Contudo, em apenas uma volta, Ogura conseguiu recuperar cerca de um segundo para alcançar Francesco Bagnaia, que ocupava a terceira posição. Só na última curva tentou o ataque decisivo, mas a experiência do italiano acabou por fazer a diferença. Bagnaia travou mais tarde, o que levou Ogura a alargar a trajetória durante a ultrapassagem, permitindo ao piloto da Ducati recuperar a posição e cruzar a meta em terceiro lugar. Ainda assim, a exibição de Ogura foi amplamente elogiada quando regressou à box da equipa.
“Desta vez estou sobretudo muito satisfeito com a minha partida. Também correu bem a forma como abordei as primeiras curvas. O meu ritmo era melhor do que o dos pilotos à minha volta, especialmente na fase final da corrida. Valia a pena tentar a manobra sobre o Bagnaia na última volta, mas, na verdade, eu já sabia que provavelmente não terminaria no pódio.”
Ogura optou por esperar antes de iniciar a sua recuperação.
“Os três primeiros estavam realmente muito rápidos. Acho que não teria conseguido acompanhar o ritmo deles, mesmo que estivesse logo atrás, em quarto lugar. Mas com o Marc e o Fermín, o ritmo era adequado para mim. Consegui poupar pneus atrás deles. Depois ataquei o Fermín quando vi que ele estava a ter dificuldades.”
A sua estratégia foi diferente da de outros pilotos.
“Pilotos como Jorge Martín provavelmente gastaram mais os pneus no início para criar uma vantagem. Eu não fiz isso. Depende sempre do piloto e essa era a estratégia dele. O meu plano era cuidar dos pneus e guardar algo para o final.”

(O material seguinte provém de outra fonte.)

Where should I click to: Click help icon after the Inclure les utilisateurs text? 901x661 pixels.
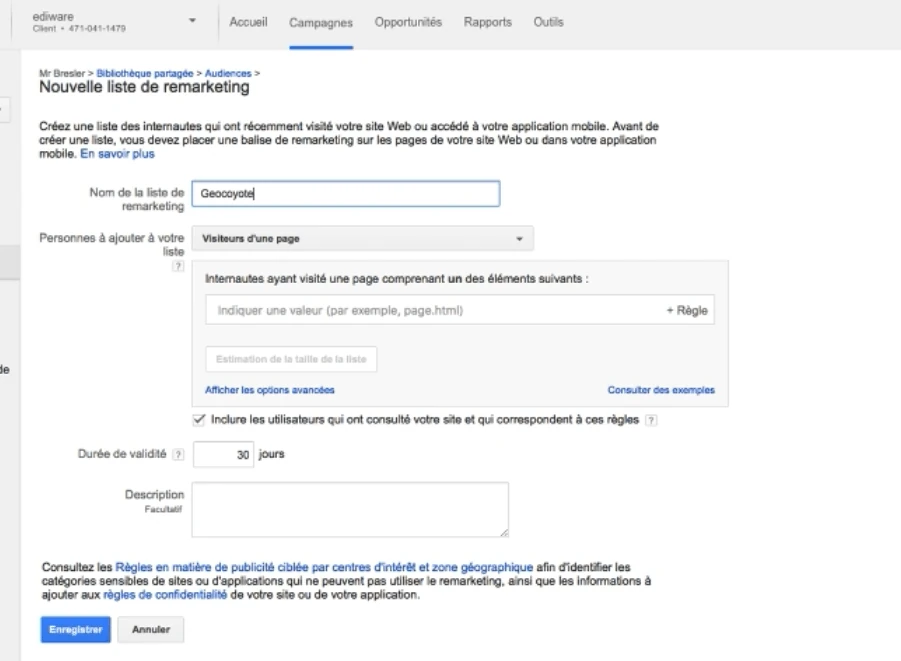(650, 421)
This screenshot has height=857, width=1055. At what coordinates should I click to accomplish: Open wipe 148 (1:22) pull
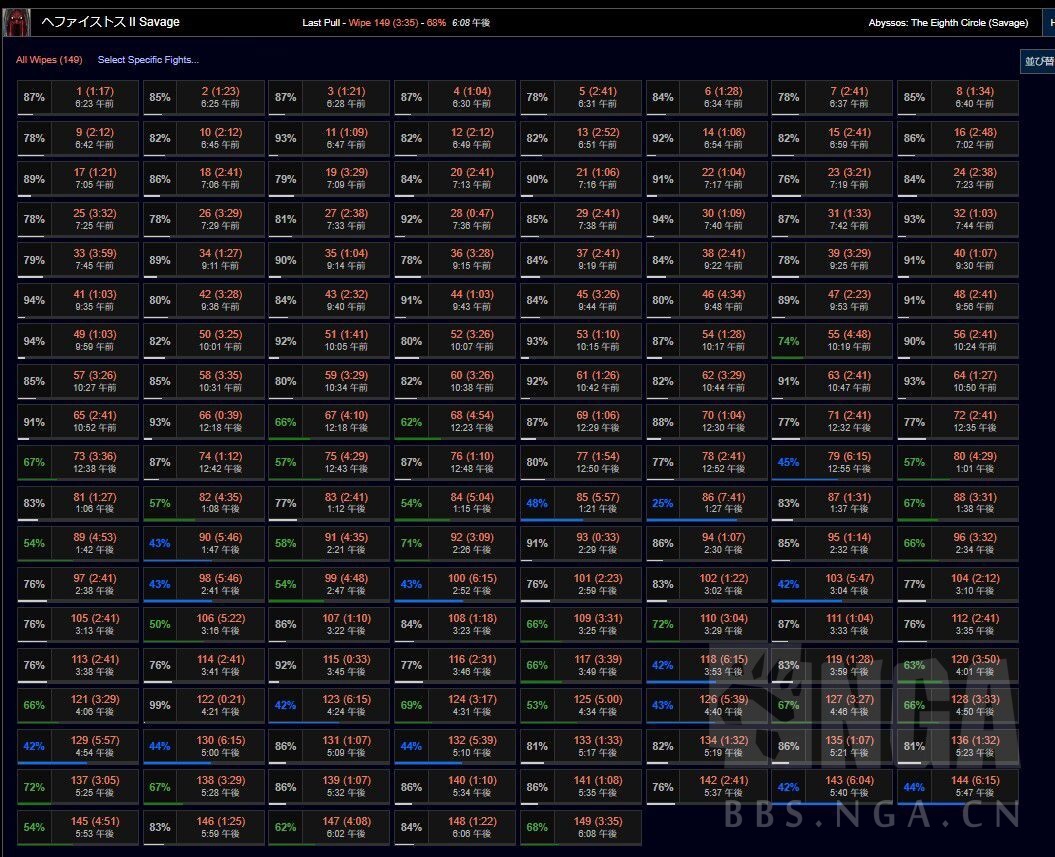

“Não foi uma manobra totalmente limpa. Quando ele me viu, largou os travões. Acho que a Curva 10 é um dos pontos mais críticos para o pneu dianteiro aqui. Nessa altura já era demasiado tarde para mudar de ideias. Não podia travar mais forte porque teria caído. Quando larguei os travões, acabámos os dois por sair um pouco da trajetória.”